Transparent and Bendable Silica Aerogels Integrated with CsxWO3 Films for Photothermal Temperature Self-Regulating Systems

Constructing a solar-powered photothermal system that can self-regulate temperature without requiring extra energy input is significant for energy saving, but how to achieve zero-energy building remains challenging. Here, a photothermal system that integrates sunlight harvesting, photothermal conversion (PTC), and heat storage was constructed. Well-developed nanoscale pore silica aerogels with high transparency (visible-light transmittance 69.3%, near-infrared transmittance 86.9%), bending resistance (bending angle >30°), and low thermal conductivity were prepared by the interpenetration of C and Si molecular networks using vinyltrimethoxysilane as the silica source, which was used as a window material for the temperature self-regulating system to block heat loss and allow sunlight transmission. Simultaneously, the prepared CsxWO3 (CWO) film with PTC could convert sunlight into heat.
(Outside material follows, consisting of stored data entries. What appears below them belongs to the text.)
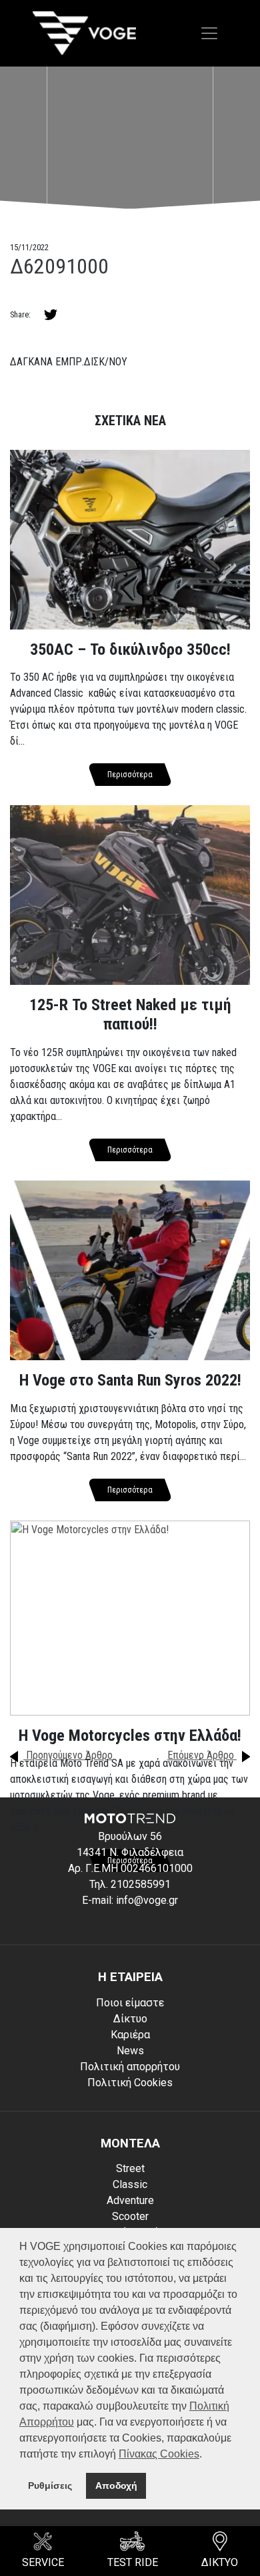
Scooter (130, 2216)
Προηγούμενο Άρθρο (68, 1755)
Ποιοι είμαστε (130, 2002)
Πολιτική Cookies (130, 2082)
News (130, 2050)
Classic (130, 2184)
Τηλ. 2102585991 (130, 1884)
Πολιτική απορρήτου (130, 2066)
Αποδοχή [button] (116, 2485)
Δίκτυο (130, 2018)
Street (130, 2168)
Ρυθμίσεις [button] (50, 2485)
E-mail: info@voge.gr (130, 1900)
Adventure (130, 2200)
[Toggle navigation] (209, 33)
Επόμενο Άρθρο (202, 1755)
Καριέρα (130, 2034)
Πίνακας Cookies (159, 2454)
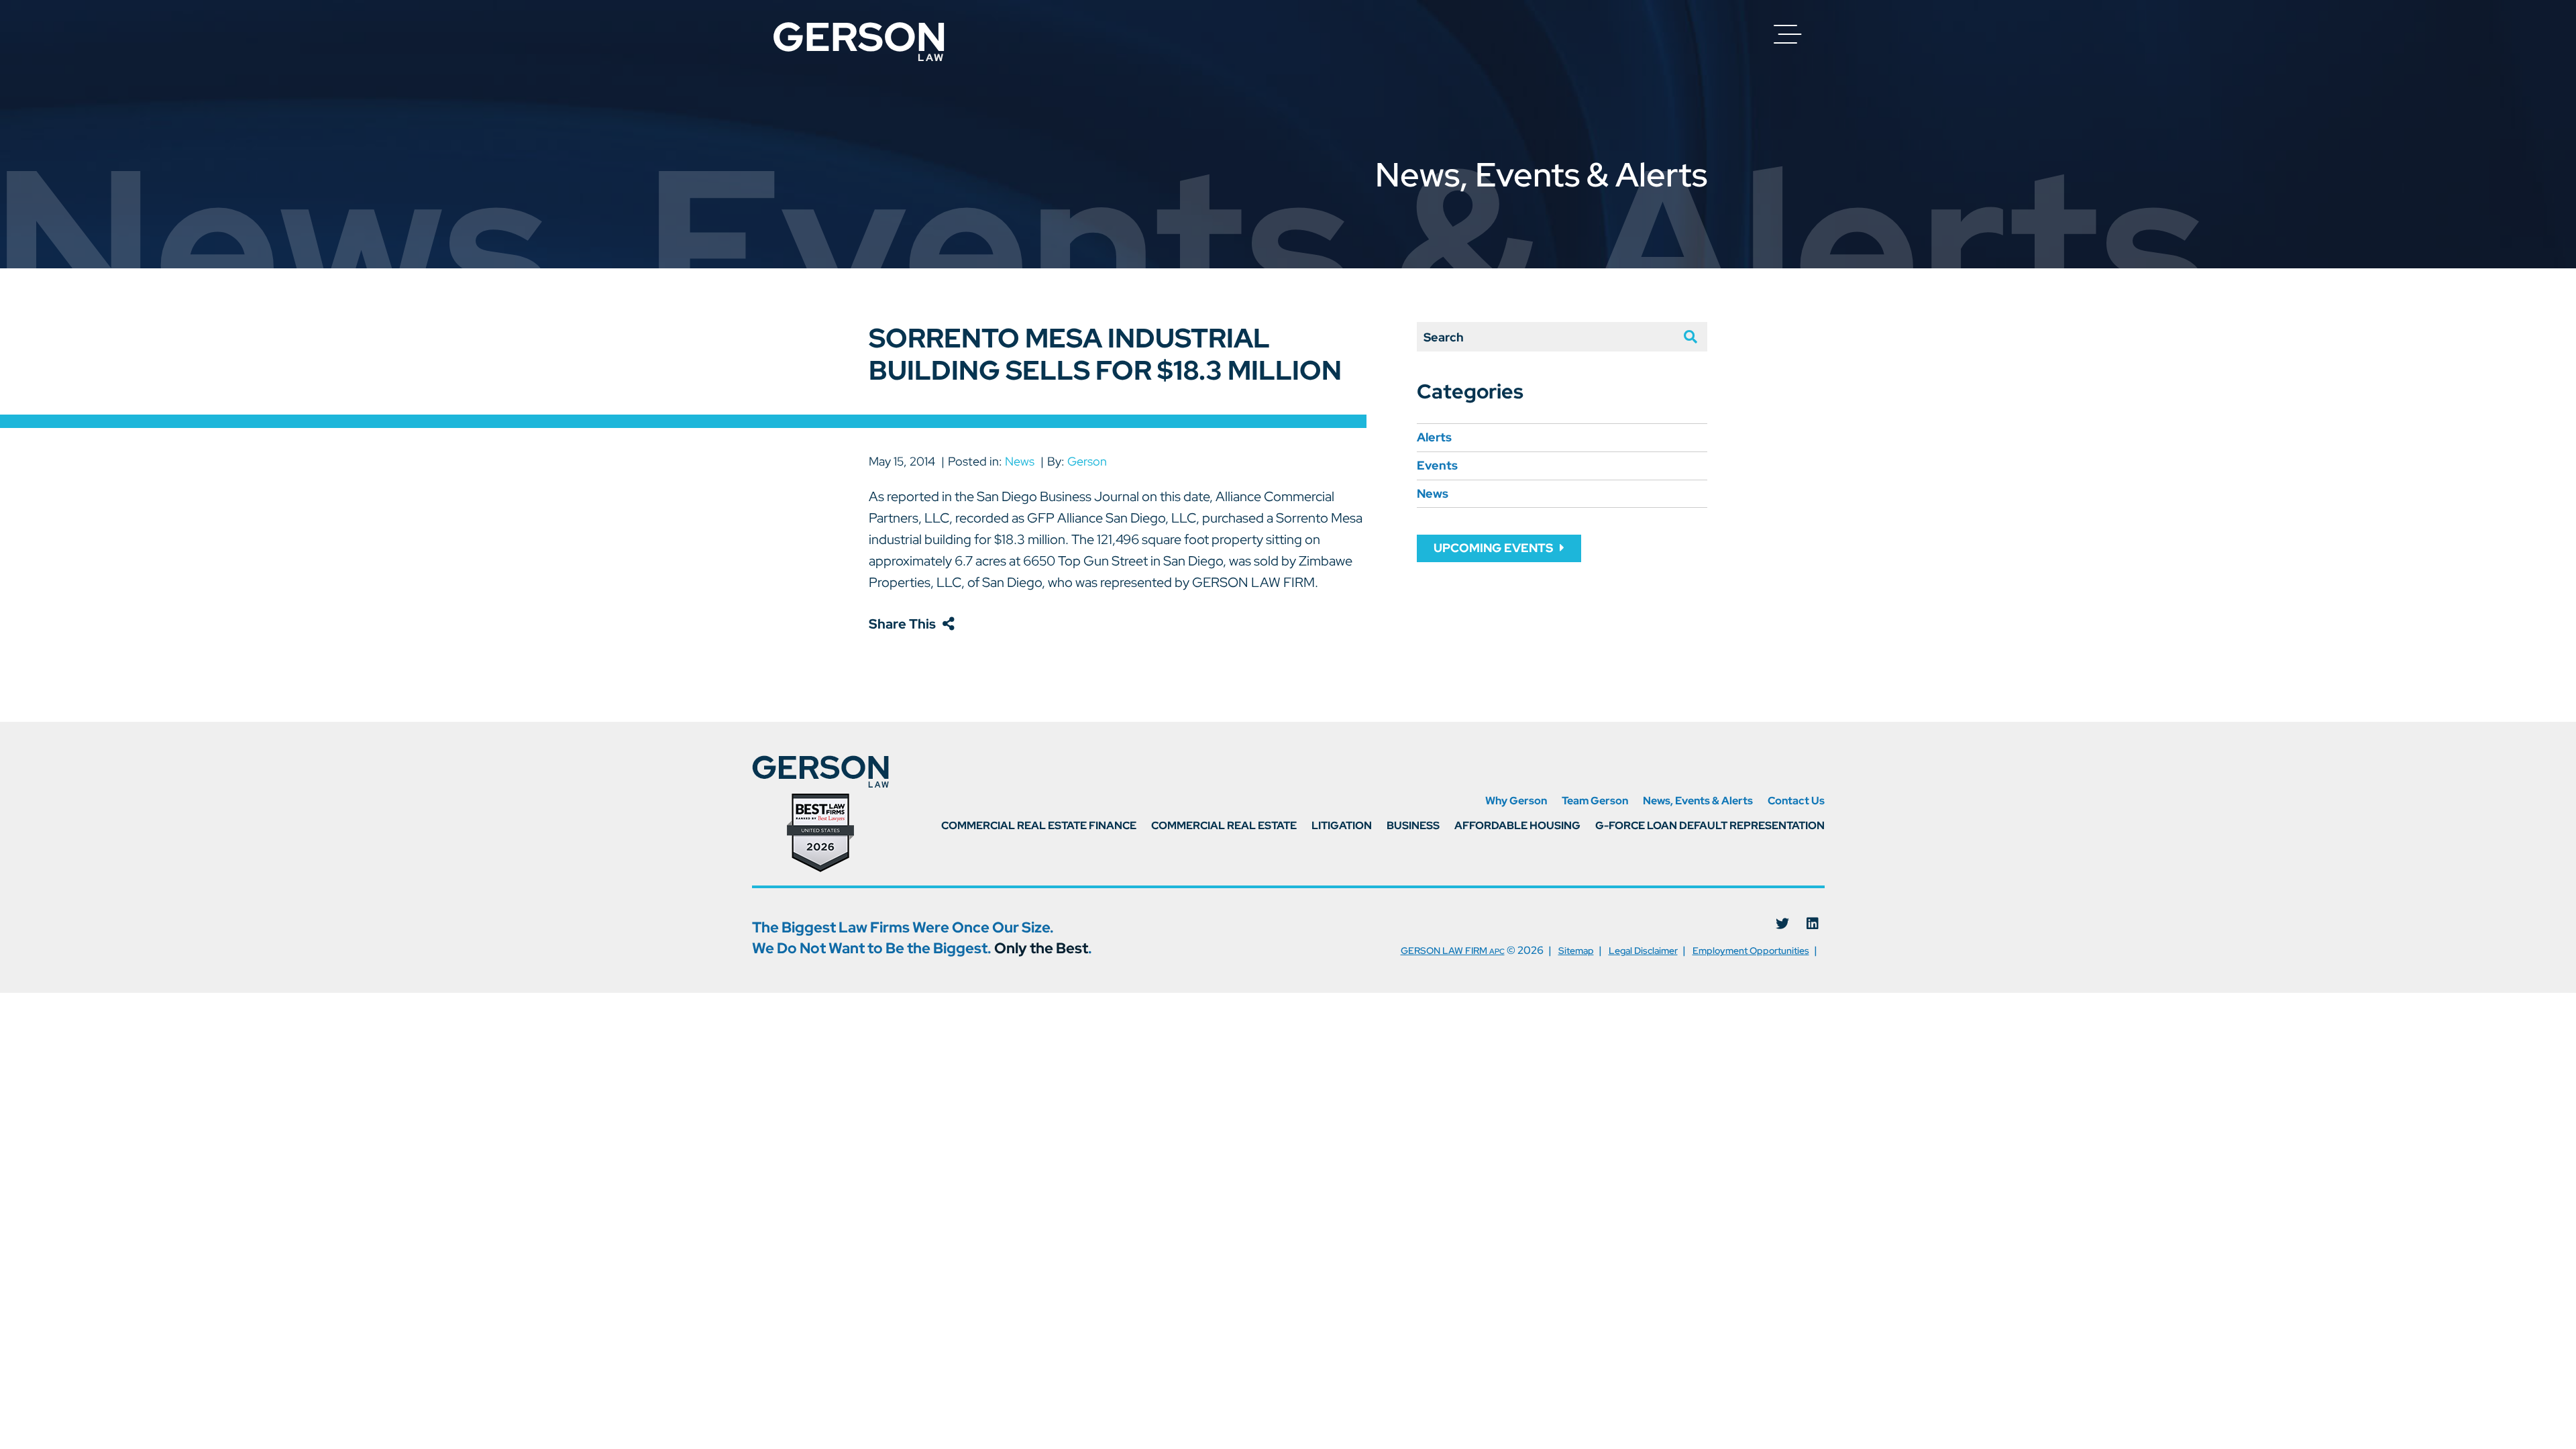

Also, PEG 2000 is introduced into the system with a suitable phase transition temperature to further realize temperature self-regulation within a certain range. The outdoor simulation test results showed that the system could heat water to 69.8 °C using sunlight in cold weather around 0 °C, which was 67.6 °C higher than the ambient temperature and can stay above 18 °C for about 20 h, and even in cloudy weather, it could reach 58.2 °C. The highly transparent silica aerogel is given the ability to resist bending, which opens up more application prospects for silica aerogels, and the constructed self-regulating temperature system without additional energy input contributes to the development of the zero-energy building.